SUPPLIED RECORDS:
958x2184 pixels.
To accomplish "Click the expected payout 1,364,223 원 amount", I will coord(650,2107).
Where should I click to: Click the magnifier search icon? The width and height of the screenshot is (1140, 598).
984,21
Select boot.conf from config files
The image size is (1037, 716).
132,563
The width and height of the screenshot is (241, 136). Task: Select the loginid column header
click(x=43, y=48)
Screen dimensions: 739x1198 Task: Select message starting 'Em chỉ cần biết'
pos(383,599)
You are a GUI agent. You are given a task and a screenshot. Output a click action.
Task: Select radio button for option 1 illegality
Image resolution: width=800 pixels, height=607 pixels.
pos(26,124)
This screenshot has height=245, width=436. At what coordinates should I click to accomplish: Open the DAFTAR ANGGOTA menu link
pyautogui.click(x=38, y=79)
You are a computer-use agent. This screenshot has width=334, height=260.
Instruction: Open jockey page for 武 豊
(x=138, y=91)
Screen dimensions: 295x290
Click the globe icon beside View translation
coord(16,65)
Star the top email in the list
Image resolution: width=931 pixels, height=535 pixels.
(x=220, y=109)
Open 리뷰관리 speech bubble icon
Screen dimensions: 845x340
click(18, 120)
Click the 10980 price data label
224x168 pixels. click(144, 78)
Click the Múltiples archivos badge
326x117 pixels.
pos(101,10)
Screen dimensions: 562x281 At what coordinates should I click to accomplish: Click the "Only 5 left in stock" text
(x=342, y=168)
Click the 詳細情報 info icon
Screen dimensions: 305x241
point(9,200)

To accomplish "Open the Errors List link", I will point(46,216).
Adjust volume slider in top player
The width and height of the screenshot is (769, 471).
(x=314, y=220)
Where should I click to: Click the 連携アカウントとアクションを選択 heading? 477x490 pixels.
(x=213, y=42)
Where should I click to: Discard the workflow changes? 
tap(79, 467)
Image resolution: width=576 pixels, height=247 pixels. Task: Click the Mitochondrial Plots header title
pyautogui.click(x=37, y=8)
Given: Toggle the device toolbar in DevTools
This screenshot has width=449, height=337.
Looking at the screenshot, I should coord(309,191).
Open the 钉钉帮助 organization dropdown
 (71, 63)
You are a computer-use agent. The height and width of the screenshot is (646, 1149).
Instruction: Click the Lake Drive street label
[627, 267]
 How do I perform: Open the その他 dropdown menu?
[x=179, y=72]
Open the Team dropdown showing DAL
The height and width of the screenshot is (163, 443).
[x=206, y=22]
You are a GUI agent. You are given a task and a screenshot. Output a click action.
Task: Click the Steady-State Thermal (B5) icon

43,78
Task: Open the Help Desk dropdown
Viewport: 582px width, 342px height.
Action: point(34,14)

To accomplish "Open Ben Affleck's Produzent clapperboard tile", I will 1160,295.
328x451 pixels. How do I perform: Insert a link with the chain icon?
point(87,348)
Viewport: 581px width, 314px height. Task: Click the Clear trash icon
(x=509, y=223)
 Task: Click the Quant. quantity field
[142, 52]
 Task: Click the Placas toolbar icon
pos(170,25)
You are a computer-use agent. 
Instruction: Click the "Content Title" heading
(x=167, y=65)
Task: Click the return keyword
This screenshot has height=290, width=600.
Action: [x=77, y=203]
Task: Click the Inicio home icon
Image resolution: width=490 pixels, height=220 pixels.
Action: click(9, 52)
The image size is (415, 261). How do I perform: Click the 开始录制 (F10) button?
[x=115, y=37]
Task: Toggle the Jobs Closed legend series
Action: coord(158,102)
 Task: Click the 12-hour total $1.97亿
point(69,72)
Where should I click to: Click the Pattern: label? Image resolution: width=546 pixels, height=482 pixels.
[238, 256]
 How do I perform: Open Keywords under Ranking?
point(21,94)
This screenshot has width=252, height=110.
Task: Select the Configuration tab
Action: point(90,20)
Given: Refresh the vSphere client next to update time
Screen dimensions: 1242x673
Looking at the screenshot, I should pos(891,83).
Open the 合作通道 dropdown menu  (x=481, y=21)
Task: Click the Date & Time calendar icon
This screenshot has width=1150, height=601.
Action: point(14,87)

WHAT YOU NEED TO DO: Reproduce each line of the material containing the word "agent".

SOLUTION:
You are a GUI agent. You are given a task and a screenshot. Output a click action.
You are a computer-use agent. This screenshot has width=334, height=260.
You are a computer-use agent. The height and width of the screenshot is (646, 1149).
You are a GUI agent. You are given a task and a screenshot. Output a click action.
You are a computer-use agent. 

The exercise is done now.